- C40 announces a partnership with NREP to fund a new Green and Thriving Neighbourhoods programme, deliver proof of concept for “15-minute city” policies and empower cities around the globe to implement ambitious net-zero and people-centred neighbourhoods.
- The programme will implement neighbourhood pilot projects in at least five cities, and create an international network of practitioners to advise cities.
- Strategic partners include UN-Habitat and the Pantheon-Sorbonne University’s Carlos Moreno.
C40 is joining forces with NREP to launch the Green and Thriving Neighbourhoods programme and support interdisciplinary approaches that make urban areas more sustainable, equitable and liveable.
The programme will deliver proof of concept for “15-minute city” policies and empower cities around the globe to implement ambitious net-zero and people-centred neighbourhoods. The programme will implement pilot projects in at least five cities. It will also create a dedicated international network of city practitioners that will work together, advise and learn from one another to build and expand green and thriving urban neighbourhoods.
Compact and resource-efficient cities, with co-location of residences and jobs, mixed land use and good access to public transportation, can help cut urban emissions by around 25%, according to the Intergovernmental Panel on Climate Change (IPCC).
Strategic partners in C40’s new Green and Thriving Neighbourhoods programme include UN-Habitat and Carlos Moreno, recognised for his work on a framework for 15-minute cities that expands access to a variety of jobs, housing types, goods and services, including green spaces and clean air, to residents.
C40 Executive Director Mark Watts said: “The 15-minute city helps to realise an ‘ecological society’ that urban residents and their leaders strive for. By promoting polycentric urban development and a thriving local lifestyle in every neighbourhood, it can help cities to reduce emissions and pollution from cars while improving quality of life. This new programme will empower cities to implement the concept on the ground, and to deliver ‘green and thriving neighbourhods’ pilot projects.”
NREP CEO and Partner Claus Mathisen said: “As much as 60-70% of the world’s CO2 emissions come from cities, so the quest for greener urban solutions is urgent. This partnership is an opportunity to shape what a sustainable and equitable city is and to create a blueprint for urban development that will help not only cities to drive ambitious urban policies but also business and other stakeholders to engage and adapt their operational models.”
Maimunah Mohd Sharif, Executive Director of UN-Habitat and Under-Secretary General of the United Nations, said: “The built stock of our cities and towns will double by 2050. How we meet the climate crisis depends on the quality of what we build, where we build, and how we build it. Past urban development models increasingly promote sprawl and segregation. We must find our way back to urbanise in harmony with nature and people. A model like the 15-minute city can help us to do this, but must be accompanied by the right policy and fiscal instruments.”
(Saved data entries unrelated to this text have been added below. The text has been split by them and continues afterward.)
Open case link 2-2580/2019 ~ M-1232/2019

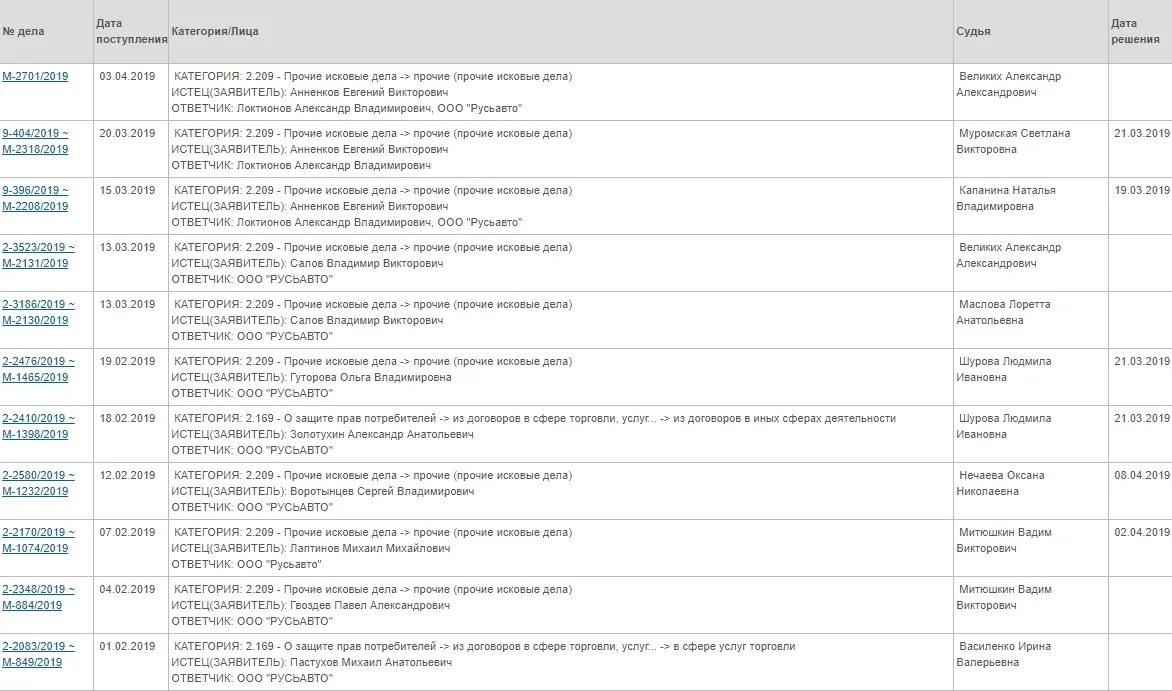click(x=38, y=483)
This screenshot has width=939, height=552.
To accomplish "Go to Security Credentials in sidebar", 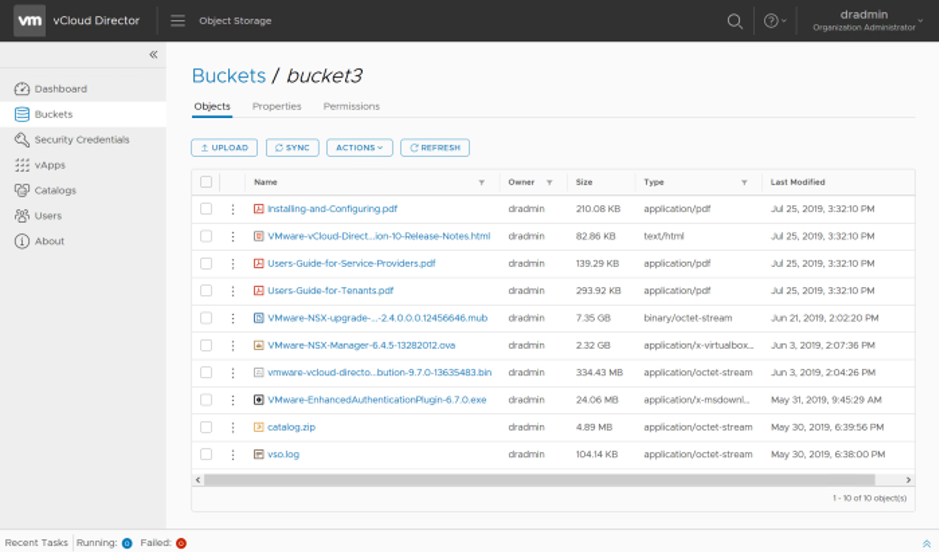I will (x=81, y=140).
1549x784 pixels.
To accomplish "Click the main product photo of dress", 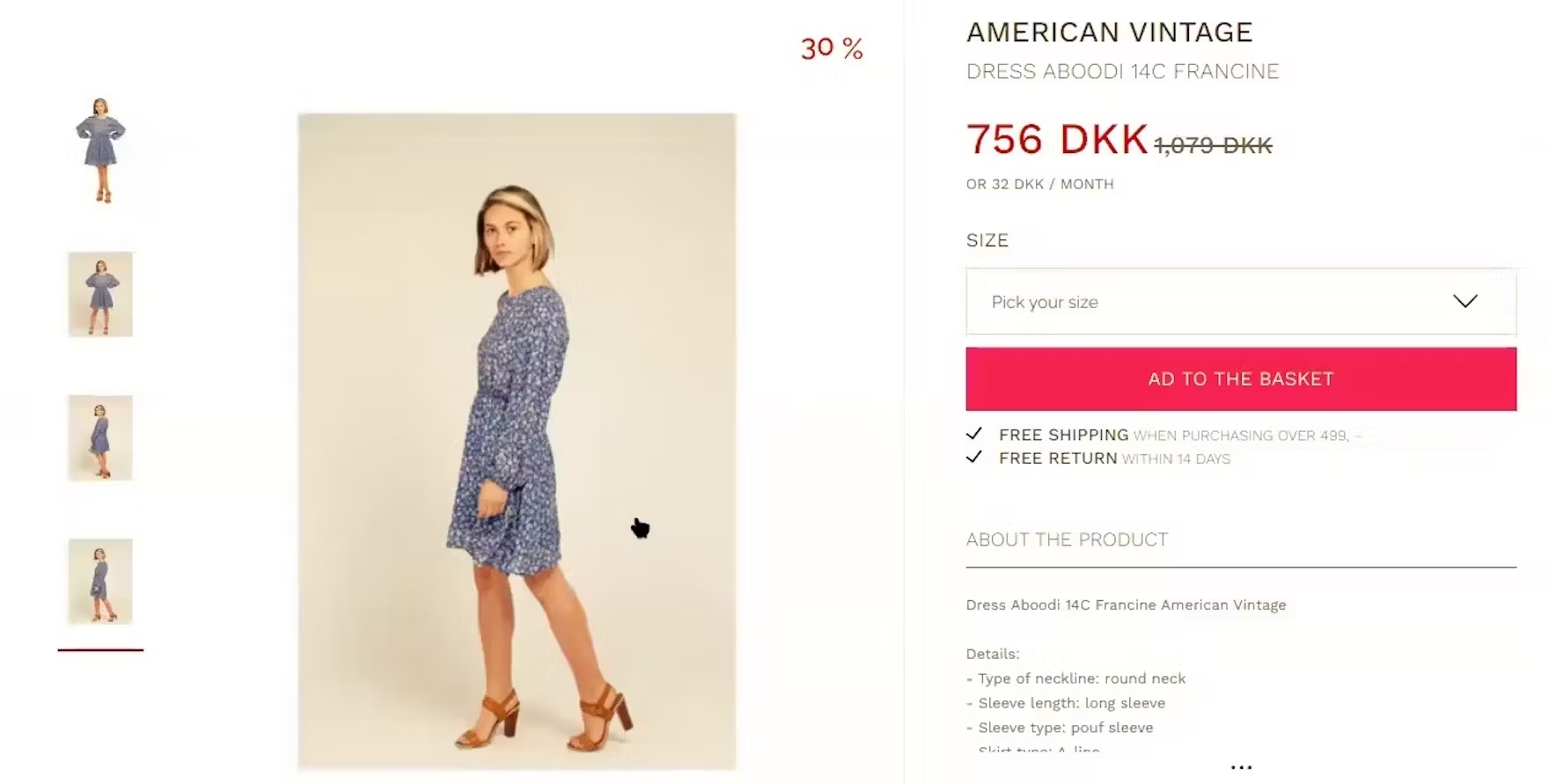I will (x=517, y=442).
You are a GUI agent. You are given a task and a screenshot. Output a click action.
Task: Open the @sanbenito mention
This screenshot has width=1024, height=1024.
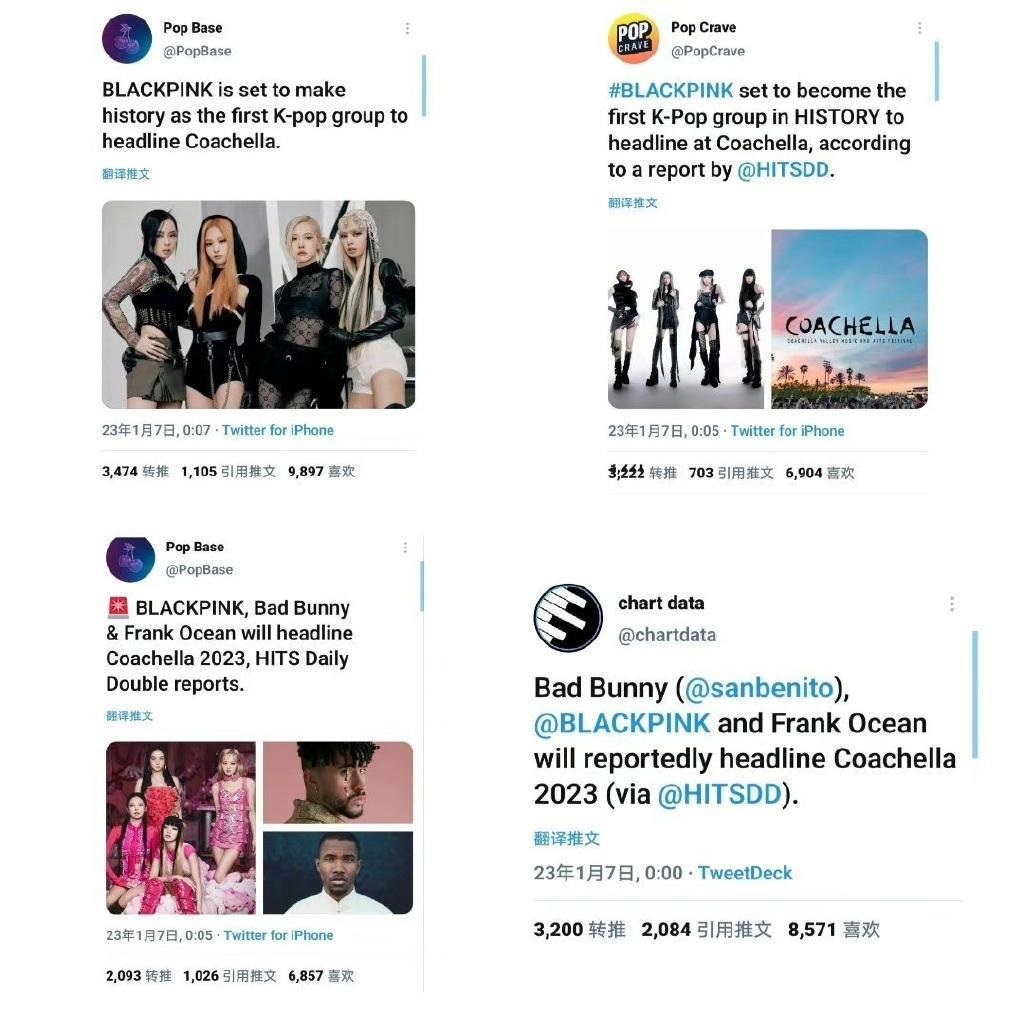click(759, 688)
Carlos Moreno, Director of Pantheon-Sorbonne University’s ETI Lab, said: “The 15-minute city framework can help cities to increase sustainability, inclusion and economic equity. The framework can contribute to the deep decarbonisation of cities, and it can be adapted to a variety of contexts.”
The vast majority of the world’s greenhouse gas emissions come from cities, and especially their built environment and transport systems. As urban populations continue growing, it is urgent to harness a model of low-carbon urban development that is human-scale and thriving. At the heart of the city lies an opportunity, as urban density can create the possibility for a greener way of living and a better quality of life through more efficient infrastructure and improved urban planning.
IPCC has stressed the importance of integrated spatial planning, and highlighted the concept of the 15-minute city in which urban life is organised so that people can access all the services they need within their immediate vicinity, and where it’s easy to walk or bike to work and stores.
The past two years have witnessed a surge of interest in the idea of the 15-minute city. The COVID-19 pandemic has galvanised discussions about the city as a system that enables residents to live more locally and sustainably. It increases the opportunity for multiple “complete neighbourhoods” that cut emissions and improve quality of life in an integrated way.
In this context, neighbourhoods provide a new focus to respond to the urgency of the global climate agenda. The neighbourhood provides an ideal scale for equitable and sustainable recovery and an opportunity to develop replicable, people-centred and net-zero approaches that can be deployed city-wide and beyond.
Taking advantage of the balance between scale and agility, neighbourhoods are sufficiently large to aggregate the interrelated elements that compose a city, yet small enough for tangible changes to be achieved in a relatively short period. Acting as “innovation labs,” neighbourhood projects can pioneer new policy, trial innovative partnership arrangements, consider creative ways to increase resident participation and test new technologies or solutions.
NREP adds know-how and experience from some of the world’s most sustainable large-scale development projects, including Copenhagen’s UN17 Village and Nordhavn, which has been designed around the principles of the 15-minute city. The partnership between C40 and NREP will empower cities around the world to implement ambitious net-zero “15-minute city” neighbourhoods. It will develop integrated climate actions at the neighbourhood scale that can be applied in both new and existing neighbourhoods.